Adding an additional “order by” column gives me a much worse plan
题
in other words, how can I get rid of the sort
operator on the picture below?
the picture above shows the execution plan of the following 2 selects together:
SELECT TOP 1 so.OrgType,
ch.Status,
rcs.DBSstatusDescription,
cid.ApplicationId
FROM tbl_application_crb_initialData cid
INNER JOIN tbl_season_organisationId so
ON cid.OrganisationId = so.OrgId
LEFT JOIN tbl_crbHistory ch
ON cid.ClientReference = ch.ClientReference
LEFT JOIN ref_crbStatus rcs
ON ch.Status = rcs.statusId
ORDER BY cid.DateAdded DESC, ch.DateAdded DESC
SELECT TOP 1 so.OrgType,
ch.Status,
rcs.DBSstatusDescription,
cid.ApplicationId
FROM tbl_application_crb_initialData cid
INNER JOIN tbl_season_organisationId so
ON cid.OrganisationId = so.OrgId
LEFT JOIN tbl_crbHistory ch
ON cid.ClientReference = ch.ClientReference
LEFT JOIN ref_crbStatus rcs
ON ch.Status = rcs.statusId
ORDER BY cid.DateAdded DESC--, ch.DateAdded DESC
the only difference is that on the second query, there is only one column in the order by.
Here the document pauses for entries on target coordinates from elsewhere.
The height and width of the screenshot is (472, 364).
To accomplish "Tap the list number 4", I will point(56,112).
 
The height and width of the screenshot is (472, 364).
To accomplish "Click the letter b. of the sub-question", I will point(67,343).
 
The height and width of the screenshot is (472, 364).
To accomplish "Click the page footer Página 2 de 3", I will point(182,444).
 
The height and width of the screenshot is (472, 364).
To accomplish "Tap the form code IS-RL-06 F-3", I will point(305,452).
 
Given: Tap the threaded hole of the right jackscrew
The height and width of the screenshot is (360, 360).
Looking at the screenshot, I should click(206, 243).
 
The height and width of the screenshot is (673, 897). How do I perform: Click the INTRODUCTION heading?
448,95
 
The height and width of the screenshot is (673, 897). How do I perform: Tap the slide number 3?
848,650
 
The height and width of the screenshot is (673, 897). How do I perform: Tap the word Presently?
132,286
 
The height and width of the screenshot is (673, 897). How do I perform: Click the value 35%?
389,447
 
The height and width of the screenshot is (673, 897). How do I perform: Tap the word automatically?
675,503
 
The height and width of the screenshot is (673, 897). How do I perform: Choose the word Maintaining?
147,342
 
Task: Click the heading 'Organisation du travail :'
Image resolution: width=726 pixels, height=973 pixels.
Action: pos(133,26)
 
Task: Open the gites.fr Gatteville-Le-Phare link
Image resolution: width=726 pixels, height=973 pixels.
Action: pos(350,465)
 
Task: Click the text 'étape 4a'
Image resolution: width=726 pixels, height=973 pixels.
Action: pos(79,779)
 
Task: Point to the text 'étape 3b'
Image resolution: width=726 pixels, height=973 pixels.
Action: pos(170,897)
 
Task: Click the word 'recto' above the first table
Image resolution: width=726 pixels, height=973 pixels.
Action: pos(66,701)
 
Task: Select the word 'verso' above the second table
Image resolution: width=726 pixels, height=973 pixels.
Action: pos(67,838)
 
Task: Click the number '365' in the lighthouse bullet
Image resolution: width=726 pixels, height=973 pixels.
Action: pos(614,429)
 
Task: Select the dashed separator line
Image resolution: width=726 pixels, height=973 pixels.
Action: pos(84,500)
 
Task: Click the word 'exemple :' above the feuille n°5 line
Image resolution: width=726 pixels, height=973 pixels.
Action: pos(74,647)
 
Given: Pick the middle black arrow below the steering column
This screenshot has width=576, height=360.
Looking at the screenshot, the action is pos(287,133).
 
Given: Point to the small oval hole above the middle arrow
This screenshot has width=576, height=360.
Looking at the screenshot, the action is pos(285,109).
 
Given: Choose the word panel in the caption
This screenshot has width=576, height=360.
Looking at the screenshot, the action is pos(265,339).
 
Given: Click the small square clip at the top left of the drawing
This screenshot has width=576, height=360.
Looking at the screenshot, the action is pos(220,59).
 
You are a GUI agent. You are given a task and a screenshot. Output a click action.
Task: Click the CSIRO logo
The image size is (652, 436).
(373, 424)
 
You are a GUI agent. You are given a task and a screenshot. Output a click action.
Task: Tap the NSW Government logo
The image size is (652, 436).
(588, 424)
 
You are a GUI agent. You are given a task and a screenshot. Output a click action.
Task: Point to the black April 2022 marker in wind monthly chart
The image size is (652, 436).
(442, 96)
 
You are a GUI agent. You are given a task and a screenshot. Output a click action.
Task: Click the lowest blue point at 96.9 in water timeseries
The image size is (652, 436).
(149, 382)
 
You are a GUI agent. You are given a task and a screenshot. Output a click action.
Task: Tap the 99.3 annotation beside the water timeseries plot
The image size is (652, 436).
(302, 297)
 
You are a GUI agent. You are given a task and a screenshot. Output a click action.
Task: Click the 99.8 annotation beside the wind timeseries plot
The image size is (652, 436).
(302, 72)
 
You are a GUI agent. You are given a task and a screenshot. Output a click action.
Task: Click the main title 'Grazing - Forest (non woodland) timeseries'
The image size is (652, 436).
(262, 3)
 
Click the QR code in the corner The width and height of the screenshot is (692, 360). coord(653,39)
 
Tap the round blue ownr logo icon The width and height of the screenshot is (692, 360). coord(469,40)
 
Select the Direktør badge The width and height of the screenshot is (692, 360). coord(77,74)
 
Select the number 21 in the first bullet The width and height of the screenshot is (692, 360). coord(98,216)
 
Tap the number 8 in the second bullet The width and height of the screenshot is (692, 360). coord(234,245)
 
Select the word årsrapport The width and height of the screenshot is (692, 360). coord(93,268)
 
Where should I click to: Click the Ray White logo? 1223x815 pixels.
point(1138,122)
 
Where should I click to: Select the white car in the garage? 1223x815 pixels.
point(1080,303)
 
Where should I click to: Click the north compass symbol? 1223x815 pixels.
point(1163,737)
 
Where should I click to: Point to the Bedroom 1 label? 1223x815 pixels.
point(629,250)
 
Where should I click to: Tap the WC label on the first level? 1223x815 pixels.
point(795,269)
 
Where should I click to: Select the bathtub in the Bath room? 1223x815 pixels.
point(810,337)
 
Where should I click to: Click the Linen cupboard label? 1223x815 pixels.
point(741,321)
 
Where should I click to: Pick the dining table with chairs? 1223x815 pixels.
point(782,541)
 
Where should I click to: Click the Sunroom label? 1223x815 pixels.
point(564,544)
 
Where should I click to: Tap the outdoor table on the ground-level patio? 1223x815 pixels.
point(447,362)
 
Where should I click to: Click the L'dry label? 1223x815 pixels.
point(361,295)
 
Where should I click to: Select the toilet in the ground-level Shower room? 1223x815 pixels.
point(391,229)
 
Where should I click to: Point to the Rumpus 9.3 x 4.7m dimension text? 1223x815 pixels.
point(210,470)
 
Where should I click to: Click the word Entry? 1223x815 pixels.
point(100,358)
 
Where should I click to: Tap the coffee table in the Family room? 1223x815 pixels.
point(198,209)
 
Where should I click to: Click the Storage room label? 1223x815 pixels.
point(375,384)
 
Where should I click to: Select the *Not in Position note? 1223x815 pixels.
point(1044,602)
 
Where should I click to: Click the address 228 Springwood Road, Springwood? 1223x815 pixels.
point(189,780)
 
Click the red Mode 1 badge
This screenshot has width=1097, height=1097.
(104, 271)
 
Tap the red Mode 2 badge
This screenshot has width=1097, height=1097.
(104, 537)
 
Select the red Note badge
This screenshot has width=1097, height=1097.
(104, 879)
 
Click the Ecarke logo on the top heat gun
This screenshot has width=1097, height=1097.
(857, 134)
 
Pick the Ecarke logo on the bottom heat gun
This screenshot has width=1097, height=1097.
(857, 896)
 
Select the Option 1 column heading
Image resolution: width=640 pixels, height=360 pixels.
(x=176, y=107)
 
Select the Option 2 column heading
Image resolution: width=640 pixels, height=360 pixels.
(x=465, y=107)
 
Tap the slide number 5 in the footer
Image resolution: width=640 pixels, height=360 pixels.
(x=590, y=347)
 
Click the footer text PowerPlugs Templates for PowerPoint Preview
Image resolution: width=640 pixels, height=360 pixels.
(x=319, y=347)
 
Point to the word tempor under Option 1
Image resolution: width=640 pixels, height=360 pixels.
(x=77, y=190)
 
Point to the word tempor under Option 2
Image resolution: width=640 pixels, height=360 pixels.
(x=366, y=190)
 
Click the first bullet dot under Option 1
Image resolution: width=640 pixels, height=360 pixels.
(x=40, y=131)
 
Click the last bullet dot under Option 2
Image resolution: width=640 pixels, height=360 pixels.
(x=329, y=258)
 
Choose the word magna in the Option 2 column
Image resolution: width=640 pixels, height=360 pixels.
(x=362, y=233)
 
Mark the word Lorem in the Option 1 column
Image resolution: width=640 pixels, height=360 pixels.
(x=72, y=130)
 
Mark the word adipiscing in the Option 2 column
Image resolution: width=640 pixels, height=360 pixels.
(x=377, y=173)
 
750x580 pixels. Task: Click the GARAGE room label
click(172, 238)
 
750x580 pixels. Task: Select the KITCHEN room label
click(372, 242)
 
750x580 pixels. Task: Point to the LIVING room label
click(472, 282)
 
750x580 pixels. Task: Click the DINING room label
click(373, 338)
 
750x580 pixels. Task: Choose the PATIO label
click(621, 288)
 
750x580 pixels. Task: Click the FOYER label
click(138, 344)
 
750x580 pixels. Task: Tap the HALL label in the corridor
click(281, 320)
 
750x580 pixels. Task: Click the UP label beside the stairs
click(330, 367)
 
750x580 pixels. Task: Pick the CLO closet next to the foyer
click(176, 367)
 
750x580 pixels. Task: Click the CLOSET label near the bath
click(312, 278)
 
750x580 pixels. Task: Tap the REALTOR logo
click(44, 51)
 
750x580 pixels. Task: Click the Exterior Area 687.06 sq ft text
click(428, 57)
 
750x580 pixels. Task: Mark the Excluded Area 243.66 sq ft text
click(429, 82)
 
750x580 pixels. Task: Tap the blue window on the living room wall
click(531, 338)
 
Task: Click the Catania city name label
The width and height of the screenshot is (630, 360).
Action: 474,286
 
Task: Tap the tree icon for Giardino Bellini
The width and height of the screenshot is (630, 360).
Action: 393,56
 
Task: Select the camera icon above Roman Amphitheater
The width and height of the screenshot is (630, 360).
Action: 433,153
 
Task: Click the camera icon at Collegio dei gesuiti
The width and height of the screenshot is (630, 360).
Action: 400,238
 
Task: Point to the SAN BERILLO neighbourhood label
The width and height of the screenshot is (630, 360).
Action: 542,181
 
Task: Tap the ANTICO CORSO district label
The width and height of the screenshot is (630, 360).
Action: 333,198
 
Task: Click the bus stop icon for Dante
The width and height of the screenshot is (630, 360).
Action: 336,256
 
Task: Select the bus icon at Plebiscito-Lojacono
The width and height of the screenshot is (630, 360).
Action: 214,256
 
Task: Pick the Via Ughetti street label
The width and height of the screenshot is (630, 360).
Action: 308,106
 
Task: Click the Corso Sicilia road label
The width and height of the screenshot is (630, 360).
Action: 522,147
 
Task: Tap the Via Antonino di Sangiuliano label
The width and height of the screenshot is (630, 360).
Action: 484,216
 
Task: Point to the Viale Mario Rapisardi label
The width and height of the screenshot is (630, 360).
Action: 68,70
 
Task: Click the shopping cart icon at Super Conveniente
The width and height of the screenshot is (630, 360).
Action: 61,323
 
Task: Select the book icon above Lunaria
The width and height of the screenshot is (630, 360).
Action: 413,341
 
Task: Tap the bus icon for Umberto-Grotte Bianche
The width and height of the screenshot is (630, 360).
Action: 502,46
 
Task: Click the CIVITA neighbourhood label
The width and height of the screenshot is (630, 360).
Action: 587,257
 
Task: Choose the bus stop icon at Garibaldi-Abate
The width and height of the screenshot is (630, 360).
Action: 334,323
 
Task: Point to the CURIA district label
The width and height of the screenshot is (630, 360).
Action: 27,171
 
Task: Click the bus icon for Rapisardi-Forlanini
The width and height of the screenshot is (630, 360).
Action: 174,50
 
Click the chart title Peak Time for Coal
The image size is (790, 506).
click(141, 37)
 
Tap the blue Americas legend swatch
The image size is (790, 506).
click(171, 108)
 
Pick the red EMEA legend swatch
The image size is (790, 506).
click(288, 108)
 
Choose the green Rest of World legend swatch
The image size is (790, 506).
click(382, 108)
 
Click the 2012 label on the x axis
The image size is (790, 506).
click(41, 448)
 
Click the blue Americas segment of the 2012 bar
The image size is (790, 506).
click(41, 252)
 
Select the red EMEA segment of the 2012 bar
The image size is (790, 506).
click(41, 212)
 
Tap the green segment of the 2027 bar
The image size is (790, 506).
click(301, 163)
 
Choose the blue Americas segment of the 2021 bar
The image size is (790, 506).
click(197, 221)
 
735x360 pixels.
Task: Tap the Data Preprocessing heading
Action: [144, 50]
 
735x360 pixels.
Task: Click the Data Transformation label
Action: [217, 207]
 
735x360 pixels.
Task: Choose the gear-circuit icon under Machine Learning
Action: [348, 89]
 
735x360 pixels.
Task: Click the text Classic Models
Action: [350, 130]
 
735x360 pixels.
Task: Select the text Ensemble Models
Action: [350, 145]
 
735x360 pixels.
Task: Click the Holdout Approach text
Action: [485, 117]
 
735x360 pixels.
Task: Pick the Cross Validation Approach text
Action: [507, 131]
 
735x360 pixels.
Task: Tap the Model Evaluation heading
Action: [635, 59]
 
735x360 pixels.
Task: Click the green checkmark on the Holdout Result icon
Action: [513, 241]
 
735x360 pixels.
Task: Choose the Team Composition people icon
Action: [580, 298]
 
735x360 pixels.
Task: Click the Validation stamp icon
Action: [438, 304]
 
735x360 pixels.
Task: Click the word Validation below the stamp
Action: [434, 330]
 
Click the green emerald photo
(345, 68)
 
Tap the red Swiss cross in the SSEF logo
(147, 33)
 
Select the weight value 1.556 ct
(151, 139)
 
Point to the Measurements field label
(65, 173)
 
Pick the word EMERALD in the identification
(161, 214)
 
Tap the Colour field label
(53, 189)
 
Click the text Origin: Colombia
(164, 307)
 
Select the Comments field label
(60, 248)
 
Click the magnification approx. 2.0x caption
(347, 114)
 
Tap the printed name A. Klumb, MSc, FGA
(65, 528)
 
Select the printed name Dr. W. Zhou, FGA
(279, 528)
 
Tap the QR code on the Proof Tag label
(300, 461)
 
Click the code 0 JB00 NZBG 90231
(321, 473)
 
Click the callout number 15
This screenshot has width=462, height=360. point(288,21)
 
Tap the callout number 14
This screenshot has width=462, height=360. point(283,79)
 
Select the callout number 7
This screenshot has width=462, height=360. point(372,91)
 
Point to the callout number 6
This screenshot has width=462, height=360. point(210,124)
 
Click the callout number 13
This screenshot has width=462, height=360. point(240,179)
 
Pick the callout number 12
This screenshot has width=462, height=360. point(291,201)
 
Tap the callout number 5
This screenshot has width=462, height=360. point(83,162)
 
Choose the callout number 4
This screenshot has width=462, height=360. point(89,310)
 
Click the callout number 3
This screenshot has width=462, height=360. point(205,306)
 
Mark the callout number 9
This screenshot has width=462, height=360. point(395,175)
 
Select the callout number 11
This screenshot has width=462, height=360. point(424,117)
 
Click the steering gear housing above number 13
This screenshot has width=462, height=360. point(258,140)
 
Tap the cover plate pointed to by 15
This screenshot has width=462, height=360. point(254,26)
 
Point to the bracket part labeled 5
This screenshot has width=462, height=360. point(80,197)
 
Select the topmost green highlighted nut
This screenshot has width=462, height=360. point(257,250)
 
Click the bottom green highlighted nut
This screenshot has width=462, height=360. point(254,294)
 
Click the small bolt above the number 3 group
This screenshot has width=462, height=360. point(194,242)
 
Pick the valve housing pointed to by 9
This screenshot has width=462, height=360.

would it make a difference, as I am using top 1
?
I believe all the needed info are on the indexes and table definitions that can be seen on the query plan.
if anything else would help to get rid of that sort
just let me know, tomorrow I will post all the possible info.
解决方案
Your question is missing a lot of detail but I can reproduce something similar.
Setup
CREATE TABLE T1(X INT PRIMARY KEY, Y INT INDEX IX)
CREATE TABLE T2(X INT, Y INT , PRIMARY KEY(X, Y))
INSERT INTO T2
OUTPUT INSERTED.* INTO T1
SELECT TOP 1000000 ROW_NUMBER() OVER (ORDER BY @@SPID), ROW_NUMBER() OVER (ORDER BY @@SPID)
FROM sys.all_objects o1, sys.all_objects o2;
Query 1
SELECT TOP 1 T1.Y AS T1Y, T2.Y AS T2Y
FROM T1 JOIN T2 ON T1.X = T2.X
ORDER BY T1.Y;
Query 2
SELECT TOP 1 T1.Y AS T1Y, T2.Y AS T2Y
FROM T1 JOIN T2 ON T1.X = T2.X
ORDER BY T1.Y, T2.Y
Query 3
WITH T AS
(
SELECT TOP 1 WITH TIES T1.Y AS T1Y, T2.Y AS T2Y
FROM T1 JOIN T2 ON T1.X = T2.X
ORDER BY T1.Y
)
SELECT TOP 1 *
FROM T
ORDER BY T2Y
Query 1 just picks off the TOP 1
from the index in the desired sort order and does the needed joins on the other table for that row. If the join is successful it stops there otherwise it tries the next one in index order until it finds a row that matches or runs out of rows.
Query 2 When adding the new sort column this plan is no longer valid as there could be multiple matches tied with the TOP 1
value and SQL Server decides to join the whole lot and then get the TOP 1
from that.
Query 3 This encourages SQL Server to stick with the first strategy and then just does a TOP 1 Sort
on any rows tied with the same value for the first sort key.
For my example data Query 3 works out better than Query 2 but if you have many duplicates tied for the value of the first sort key your milage may differ.
You can try this rewrite and see how it fares
WITH T
AS (SELECT TOP 1 WITH TIES so.OrgType,
ch.Status,
rcs.DBSstatusDescription,
cid.ApplicationId,
ch.DateAdded AS chDateAdded
FROM tbl_application_crb_initialData cid
INNER JOIN tbl_season_organisationId so
ON cid.OrganisationId = so.OrgId
LEFT JOIN tbl_crbHistory ch
ON cid.ClientReference = ch.ClientReference
LEFT JOIN ref_crbStatus rcs
ON ch.Status = rcs.statusId
ORDER BY cid.DateAdded DESC)
SELECT TOP 1 OrgType,
Status,
DBSstatusDescription,
ApplicationId
FROM T
ORDER BY chDateAdded DESC